ASSIGNMENT: In the material below, find the span from the line with "News (192, 52)" to the line with "Warp CDTV (1120, 563)" and transcribe only those lines, exactly, ends included, without the pictures.

○ ○ ○ ○ ○ ○ ○

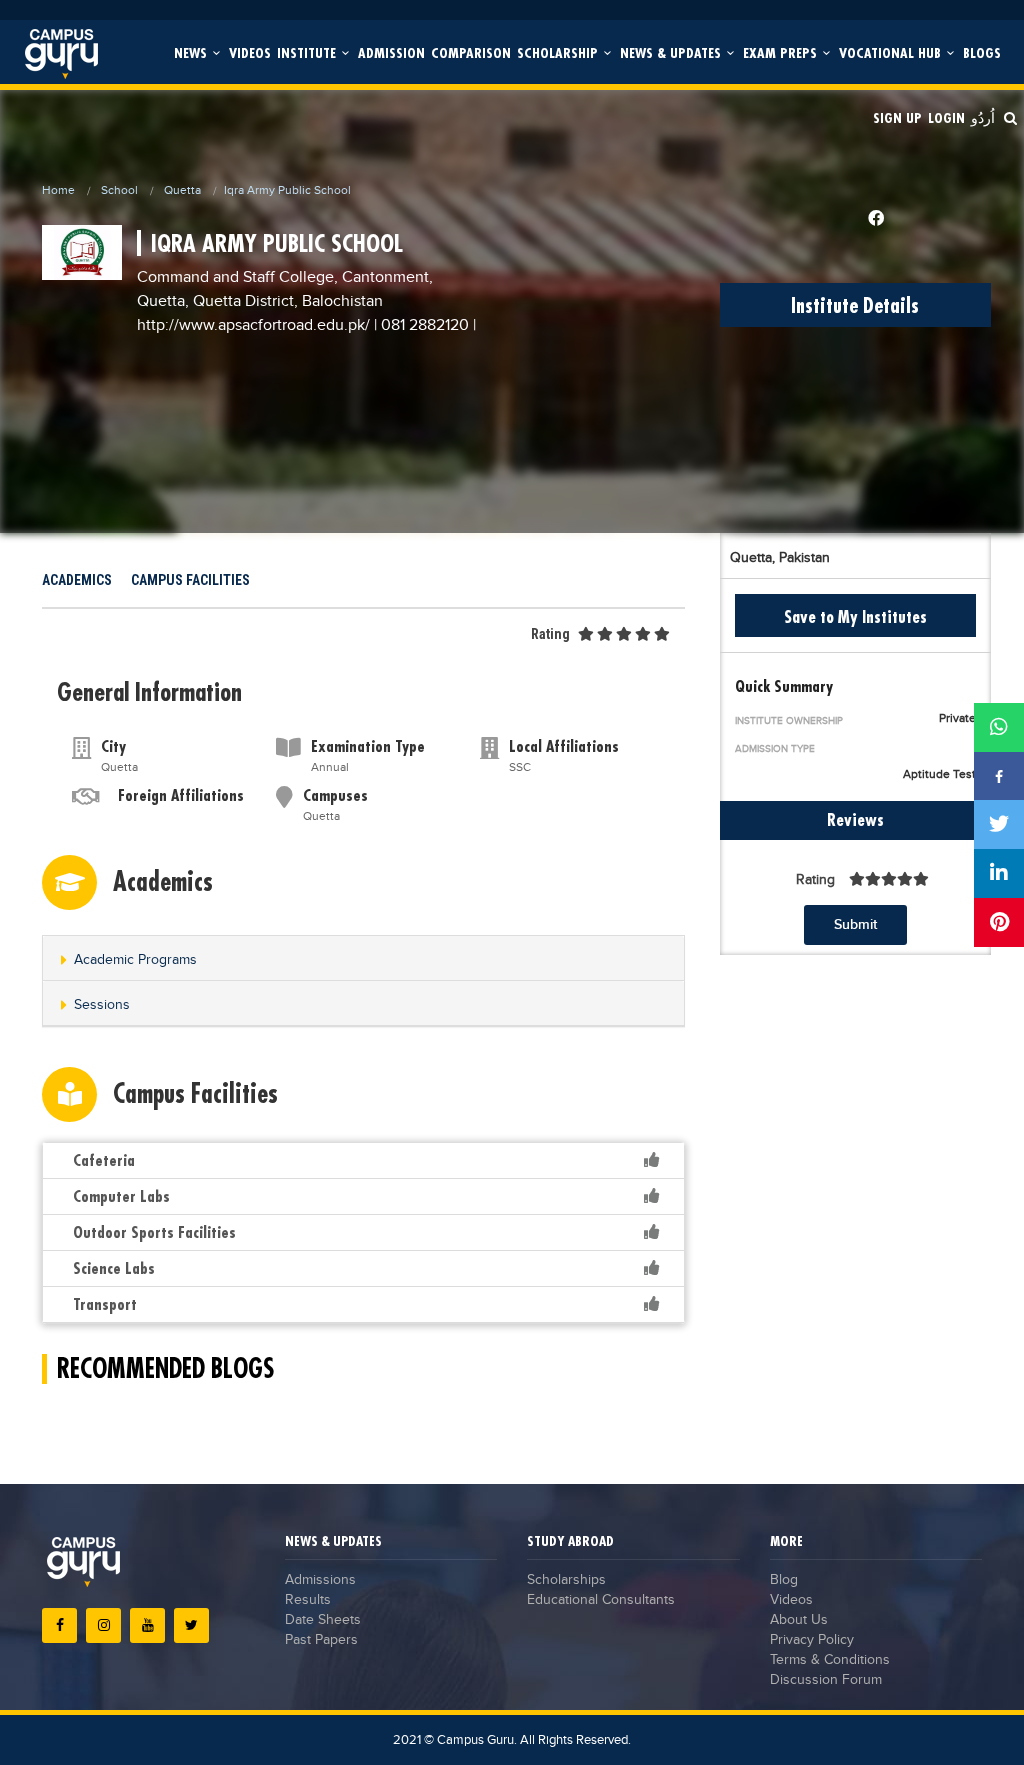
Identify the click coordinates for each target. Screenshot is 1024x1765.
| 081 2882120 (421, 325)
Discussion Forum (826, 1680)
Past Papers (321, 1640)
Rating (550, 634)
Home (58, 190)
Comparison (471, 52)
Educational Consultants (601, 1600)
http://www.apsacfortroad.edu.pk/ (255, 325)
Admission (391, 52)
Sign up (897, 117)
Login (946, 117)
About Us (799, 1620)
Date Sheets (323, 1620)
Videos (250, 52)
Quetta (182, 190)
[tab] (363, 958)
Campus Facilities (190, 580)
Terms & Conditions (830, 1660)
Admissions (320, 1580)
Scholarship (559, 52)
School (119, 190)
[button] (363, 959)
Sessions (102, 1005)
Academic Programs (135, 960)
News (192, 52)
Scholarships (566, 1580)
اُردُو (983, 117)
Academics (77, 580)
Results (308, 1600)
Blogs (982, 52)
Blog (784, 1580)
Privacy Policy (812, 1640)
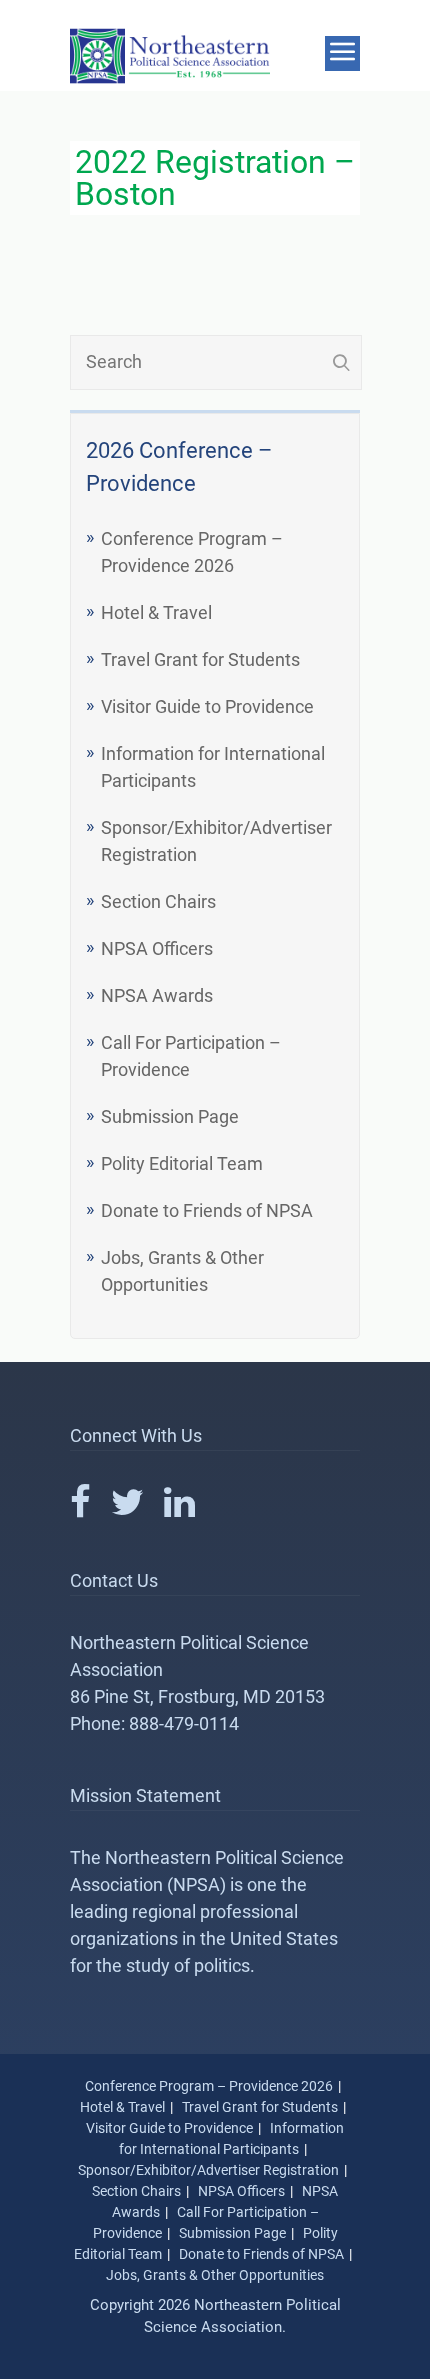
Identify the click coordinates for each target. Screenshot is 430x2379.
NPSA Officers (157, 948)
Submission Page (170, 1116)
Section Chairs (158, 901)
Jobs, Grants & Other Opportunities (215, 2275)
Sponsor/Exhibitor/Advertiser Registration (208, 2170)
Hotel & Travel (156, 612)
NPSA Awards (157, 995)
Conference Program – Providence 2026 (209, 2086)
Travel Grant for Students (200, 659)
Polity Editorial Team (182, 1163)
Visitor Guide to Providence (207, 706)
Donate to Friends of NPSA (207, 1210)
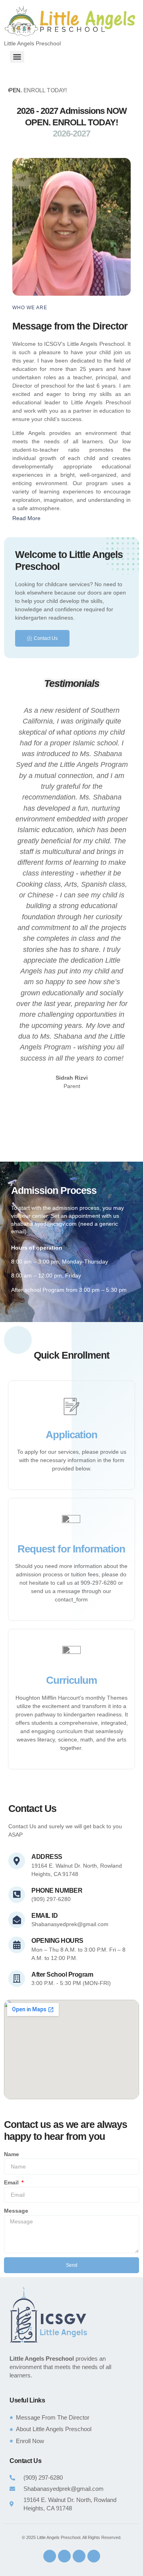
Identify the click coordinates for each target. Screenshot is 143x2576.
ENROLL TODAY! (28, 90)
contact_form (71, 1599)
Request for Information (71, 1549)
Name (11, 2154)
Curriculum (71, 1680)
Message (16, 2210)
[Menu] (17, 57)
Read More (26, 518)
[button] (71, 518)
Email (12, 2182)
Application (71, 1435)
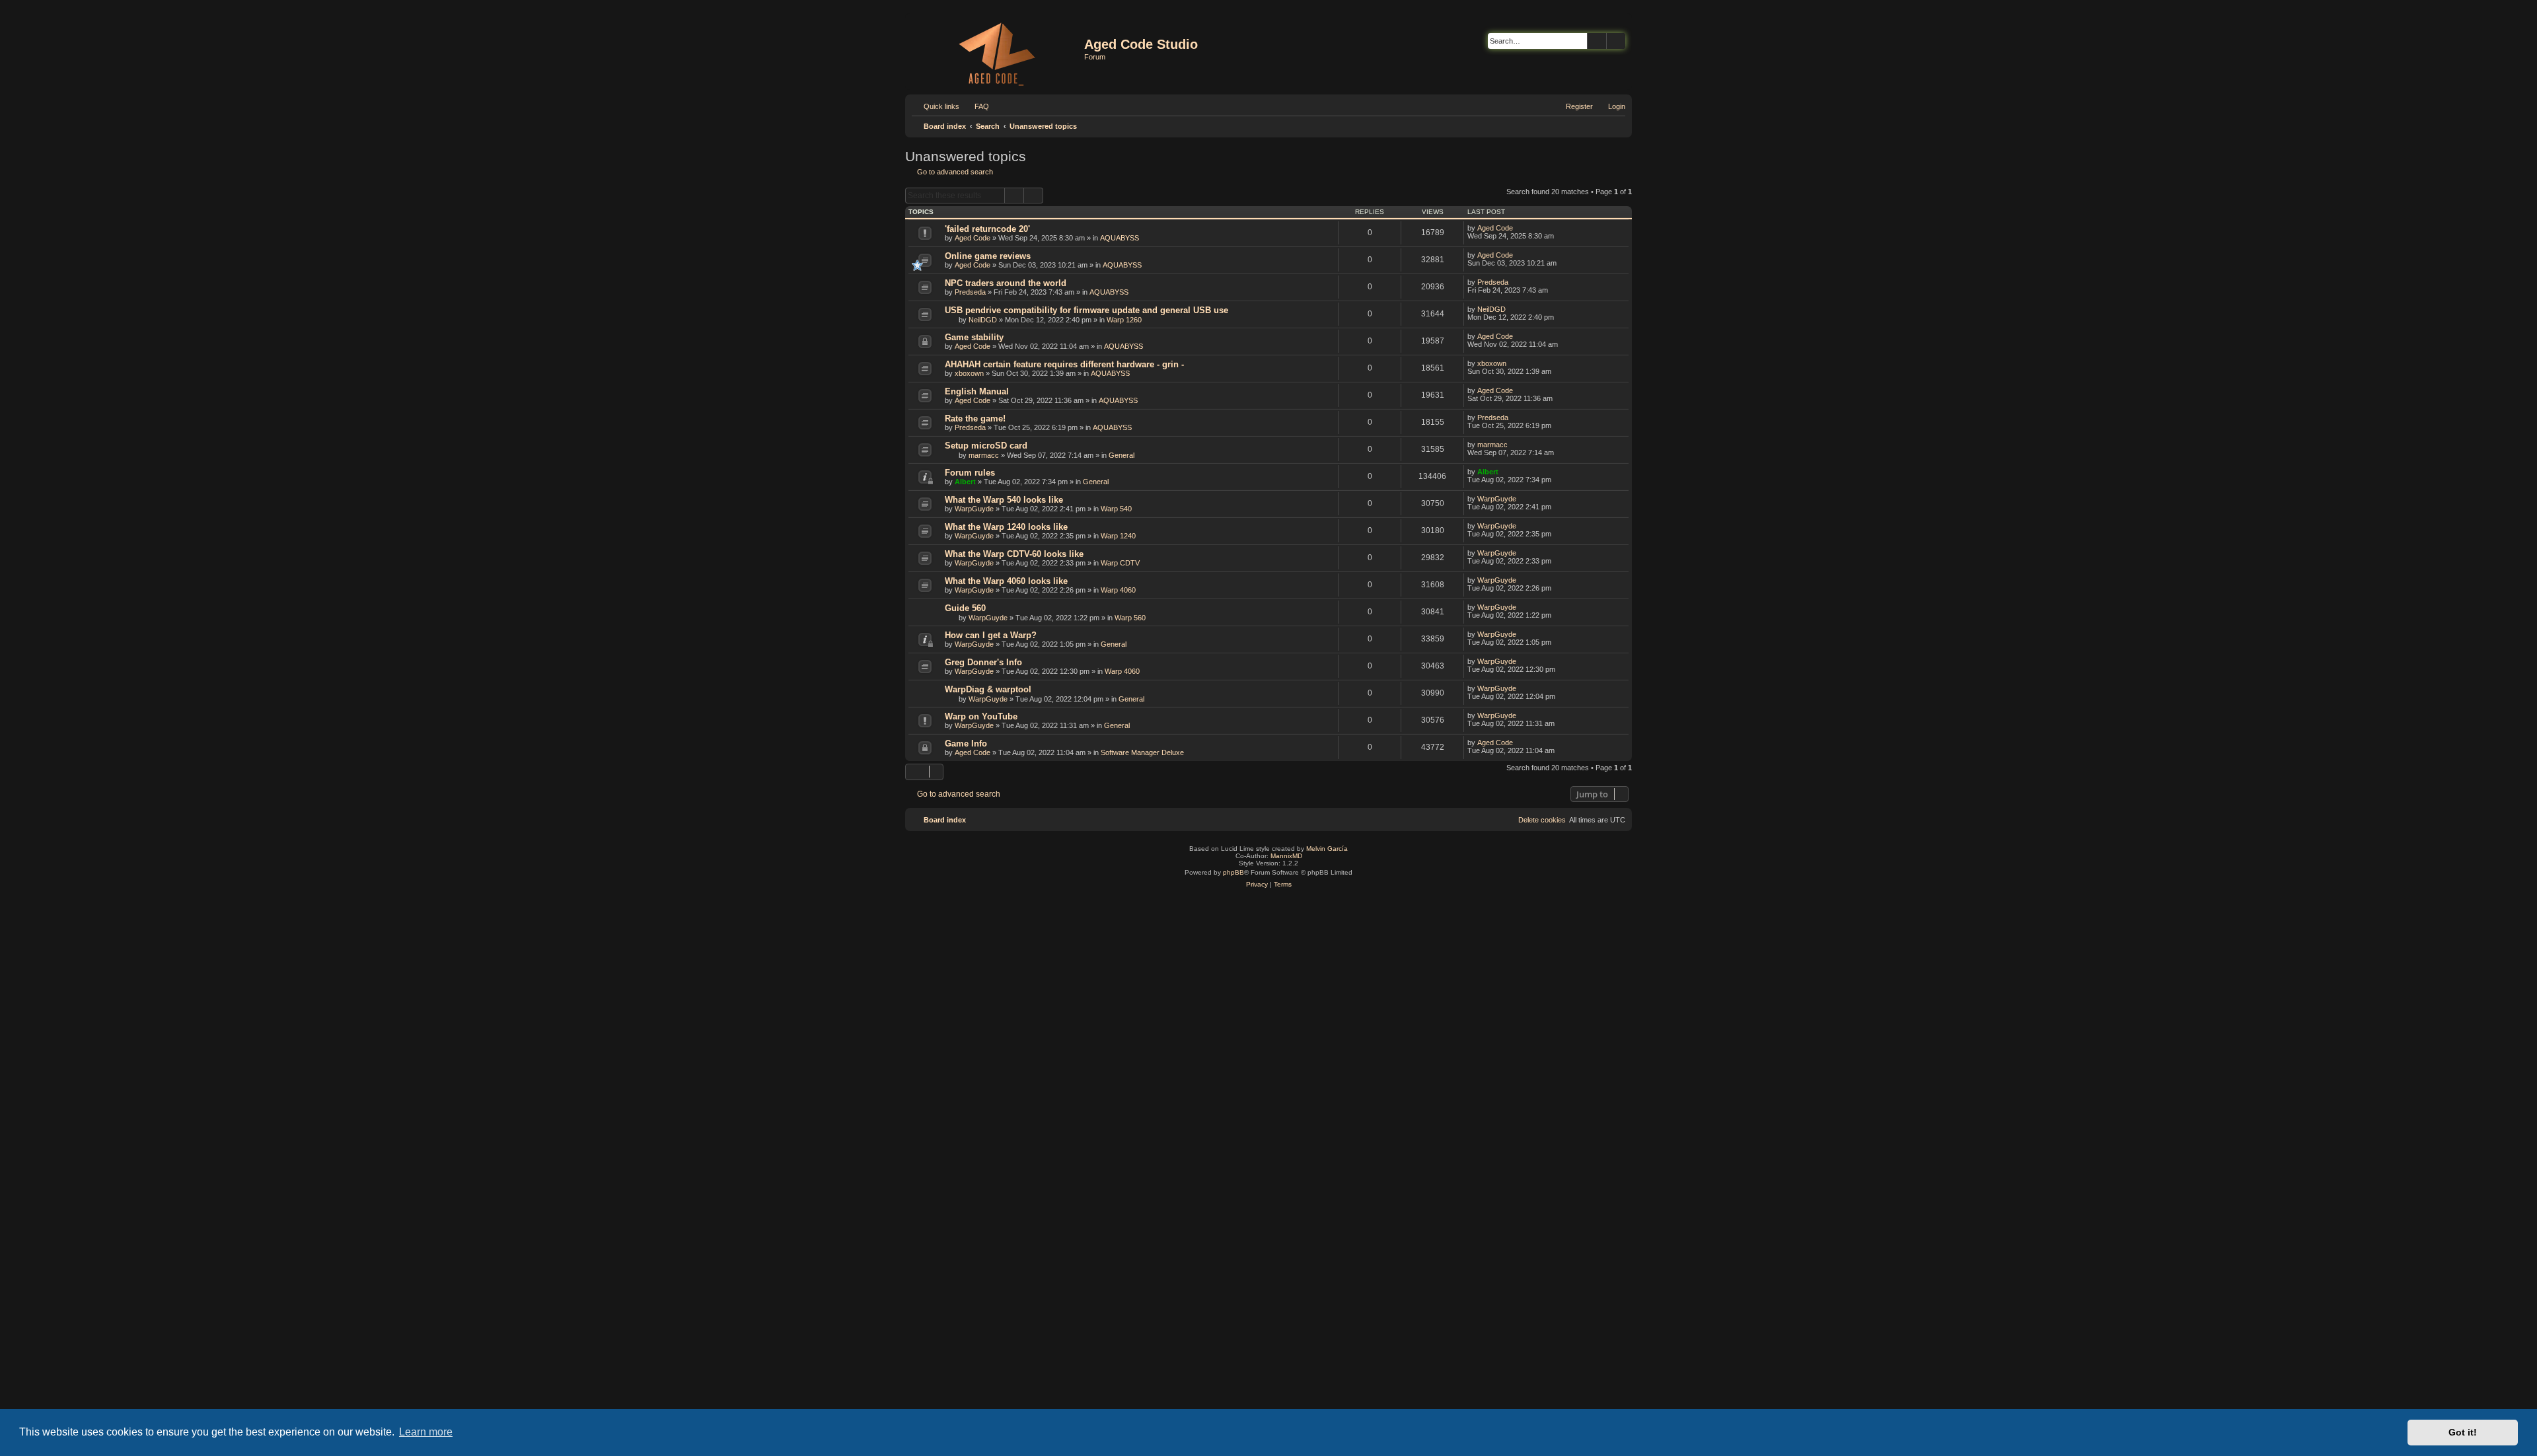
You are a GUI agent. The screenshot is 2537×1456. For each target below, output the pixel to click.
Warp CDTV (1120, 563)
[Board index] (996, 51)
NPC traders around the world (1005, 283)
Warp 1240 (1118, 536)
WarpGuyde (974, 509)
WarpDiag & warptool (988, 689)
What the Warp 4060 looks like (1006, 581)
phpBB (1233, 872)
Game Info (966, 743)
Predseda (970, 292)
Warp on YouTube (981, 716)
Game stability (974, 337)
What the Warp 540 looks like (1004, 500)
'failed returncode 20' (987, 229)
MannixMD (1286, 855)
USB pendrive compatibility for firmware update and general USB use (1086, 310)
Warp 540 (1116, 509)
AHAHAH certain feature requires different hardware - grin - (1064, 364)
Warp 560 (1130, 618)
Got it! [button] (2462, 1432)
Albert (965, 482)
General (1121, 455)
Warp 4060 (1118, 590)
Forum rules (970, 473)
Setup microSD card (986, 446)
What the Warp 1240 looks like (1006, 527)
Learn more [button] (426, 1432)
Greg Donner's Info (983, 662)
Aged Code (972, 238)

○ ○ ○ ○ ○ ○ ○

RESPONSE BOX:
News (192, 52)
Scholarships (566, 1580)
اُردُو (983, 117)
Academics (77, 580)
Results (308, 1600)
Blogs (982, 52)
Blog (784, 1580)
Privacy Policy (812, 1640)
Identify the click coordinates for each target. Screenshot is 430x2379.
NPSA Officers (157, 948)
Submission Page (170, 1116)
Section Chairs (158, 901)
Jobs, Grants & Other Opportunities (215, 2275)
Sponsor/Exhibitor/Advertiser Registration (208, 2170)
Hotel & Travel (156, 612)
NPSA Awards (157, 995)
Conference Program – Providence 2026 (209, 2086)
Travel Grant for Students (200, 659)
Polity Editorial Team (182, 1163)
Visitor Guide to Providence (207, 706)
Donate to Friends of NPSA (207, 1210)
Identify the click coordinates for each target. Screenshot is 143x2576.
ENROLL TODAY! (28, 90)
contact_form (71, 1599)
Request for Information (71, 1549)
Name (11, 2154)
Curriculum (71, 1680)
Message (16, 2210)
[Menu] (17, 57)
Read More (26, 518)
[button] (71, 518)
Email (12, 2182)
Application (71, 1435)
You are a GUI agent. The screenshot is 2537×1456. For each target below, output the pixel to click.
Warp CDTV (1120, 563)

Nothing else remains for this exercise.